📈 Round 6 — Statistics & Probability

Complete Guide From Scratch for Fresher Data Analyst

What to expect: 20–30 minutes testing your understanding of statistical concepts and how to apply them to business problems. You'll get both direct concept questions ("Mean vs Median?") and scenario-based questions ("This data is right-skewed — which average should we report?").

1. Descriptive Statistics — Summarizing Data

1.1 Central Tendency — "Where Is the Center?"

Measure	What It Is	Formula	When to Use
Mean	Sum of all values ÷ count	Sum ÷ N	When distribution is symmetric and there are no outliers
Median	Middle value in sorted data	Middle position	When there are outliers or data is skewed — safer choice
Mode	Most frequently occurring value	Most frequent	For categorical data (e.g., "Delhi" is the most common city)

Critical Example — comes up in almost every interview:

Employee Salaries: ₹30K, ₹35K, ₹40K, ₹45K, ₹50K, ₹10,00,000 (CEO)

Mean = ₹2,00,000 — misleading! The CEO salary drags the average up
Median = ₹42,500 — accurate representation of the typical salary

🧠 Ratt lo: Jab data mein outliers hon, hamesha Median use karo. Interview mein bolo: "Mean is sensitive to outliers, so I prefer Median for skewed distributions like income or house prices."

1.2 Spread — "How Scattered Is the Data?"

Measure	What It Is	Key Point
Range	Max - Min	Very basic, heavily affected by outliers
Variance (σ²)	Average of squared deviations from mean	Measures spread, but units are squared
Standard Deviation (σ)	√Variance	Most important — same units as original data
IQR	Q3 - Q1 (75th - 25th percentile)	Range of the middle 50% of data, best for outlier detection

Standard Deviation — Intuitive Explanation:

Class A marks: 70, 72, 68, 71, 69 → SD ≈ 1.6 (consistent — everyone scored similarly)
Class B marks: 30, 50, 90, 70, 10 → SD ≈ 30 (highly variable — very different scores)

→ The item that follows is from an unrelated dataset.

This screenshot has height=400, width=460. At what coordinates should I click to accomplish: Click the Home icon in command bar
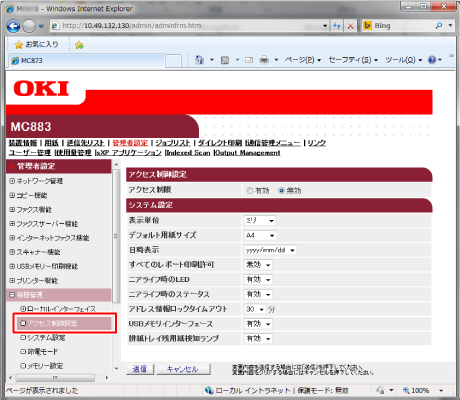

Low SD = consistent data. High SD = lots of variation.

Worked Problem — Calculating Variance and SD by Hand:

Data: 4, 8, 6, 10, 2

Step 1: Mean = (4+8+6+10+2)/5 = 30/5 = 6

Step 2: Deviations from mean:
  4-6 = -2,  8-6 = +2,  6-6 = 0,  10-6 = +4,  2-6 = -4

Step 3: Squared deviations:
  4, 4, 0, 16, 16

Step 4: Variance = (4+4+0+16+16)/5 = 40/5 = 8

Step 5: SD = √8 ≈ 2.83

1.3 Percentiles & Quartiles

"90th percentile" means: 90% of observations fall below this value. If your score is at the 90th percentile, you're in the top 10%.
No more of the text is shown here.